Decade Forecast: 2015-2025
This is the fifth Decade Forecast published by Stratfor. Every five years since 1996 (1996, 2000, 2005, 2010 and now, 2015) Stratfor has produced a rolling forecast. Overall, we are proud of our efforts. We predicted the inability of Europe to survive economic crises, China’s decline and the course of the U.S.-jihadist war. We also made some errors. We did not anticipate 9/11, and more important, we did not anticipate the scope of the American response. But in 2005 we did forecast the difficulty the United States would face and the need for the United States to withdraw from its military engagements in the Islamic world. We predicted China’s weakness too early, but we saw that weakness when others were seeing the emergence of an economy larger than that of the United States. Above all, we have consistently forecast the enduring power of the United States. This is not a forecast rooted in patriotism or jingoism. It derives from our model that continues to view the United States as the pre-eminent power.
We do not forecast everything. We focus on the major trends and tendencies in the world. Thus, we see below some predictions from our 2010 Decade Forecast:
We see the U.S.-jihadist war subsiding. This does not mean that Islamist militancy will be eliminated. Attempts at attacks will continue, and some will succeed. However, the two major wars in the region will have dramatically subsided if not concluded by 2020. We also see the Iranian situation having been brought under control. Whether this will be by military action and isolation of Iran or by a political arrangement with the current or a successor regime is unclear but irrelevant to the broader geopolitical issue. Iran will be contained, as it simply does not have the underlying power to be a major player in the region beyond its immediate horizons.
The diversity of systems and demographics that is Europe will put the European Union’s institutions under severe strain. We suspect the institutions will survive. We doubt that they will work very effectively. The main political tendency will be away from multinational solutions to a greater nationalism driven by divergent and diverging economic, social and cultural forces. The elites that have crafted the European Union will find themselves under increasing pressure from the broader population.
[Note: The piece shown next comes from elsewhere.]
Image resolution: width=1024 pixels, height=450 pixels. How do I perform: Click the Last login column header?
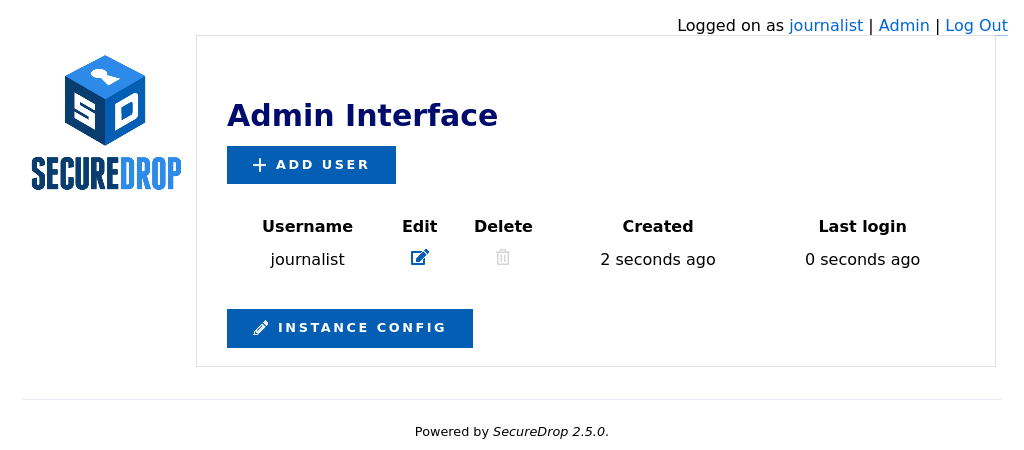(862, 226)
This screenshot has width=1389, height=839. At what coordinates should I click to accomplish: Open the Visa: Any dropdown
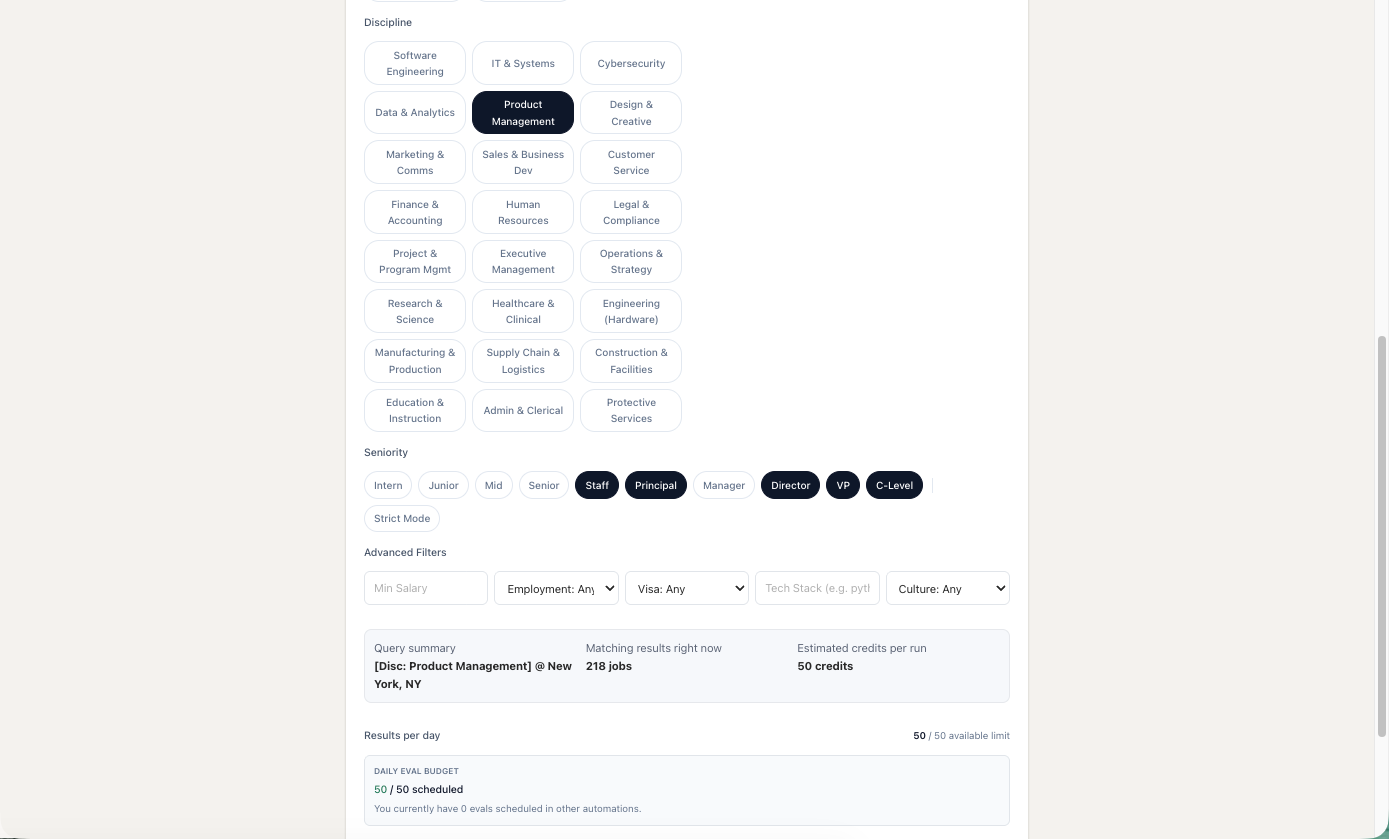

The tension between economic interests and cultural stability will define Europe. Consequently, inter-European relations will be increasingly unpredictable and unstable.
Russia will spend the 2010s seeking to secure itself before the demographic decline really hits. It will do this by trying to move from raw commodity exports to process commodity exports, moving up the value chain to fortify its economy while its demographics still allow it. Russia will also seek to reintegrate the former Soviet republics into some coherent entity in order to delay its demographic problems, expand its market and above all reabsorb some territorial buffers. Russia sees itself as under the gun, and therefore is in a hurry. This will cause it to appear more aggressive and dangerous than it is in the long run. However, in the 2010s, Russia’s actions will cause substantial anxiety in its neighbors, both in terms of national security and its rapidly shifting economic policies.
The states most concerned — and affected — will be the former satellite states of Central Europe. Russia’s primary concern remains the North European Plain, the traditional invasion route into Russia. This focus will magnify as Europe becomes more unpredictable politically. Russian pressure on Central Europe will not be overwhelming military pressure, but Central European psyches are finely tuned to threats. We believe this constant and growing pressure will stimulate Central European economic, social and military development.
China’s economy, like the economies of Japan and other East Asian states before it, will reduce its rate of growth dramatically in order to calibrate growth with the rate of return on capital and to bring its financial system into balance. To do this, it will have to deal with the resulting social and political tensions.
From the American point of view, the 2010s will continue the long-term increase in economic and military power that began more than a century ago. The United States remains the overwhelming — but not omnipotent — military power in the world, and produces 25 percent of the world’s wealth each year.
The Decade Ahead
The world has been restructuring itself since 2008, when Russia invaded Georgia and the subprime financial crisis struck. Three patterns have emerged. First, the European Union entered a crisis that it could not solve and that has increased in intensity. We predict that the European Union will never return to its previous unity, and if it survives it will operate in a more limited and fragmented way in the next decade. We do not expect the free trade zone to continue to operate without increasing protectionism. We expect Germany to suffer severe economic reversals in the next decade and Poland to increase its regional power as a result.
The current confrontation with Russia over Ukraine will remain a centerpiece of the international system over the next few years, but we do not think the Russian Federation can exist in its current form for the entire decade. Its overwhelming dependence on energy exports and the unreliability of expectations on pricing make it impossible for Moscow to sustain its institutional relations across the wide swathe of the Russian Federation. We expect Moscow’s authority to weaken substantially, leading to the formal and informal fragmentation of Russia. The security of Russia’s nuclear arsenal will become a prime concern as this process accelerates later in the decade.
We have entered a period in which the decline of the nation-states created by Europe in North Africa and the Middle East is accelerating. Power is no longer held by the state in many countries, having devolved to armed factions that can neither defeat others nor be defeated. This has initiated a period of intense internal fighting. The United States is prepared to mitigate the situation with air power and limited forces on the ground but will not be able or willing to impose a settlement. Turkey, whose southern border is made vulnerable by this fighting, will be slowly drawn into the fighting. By the end of this decade, Turkey will emerge as the major regional power, and Turkish-Iranian competition will increase as a result.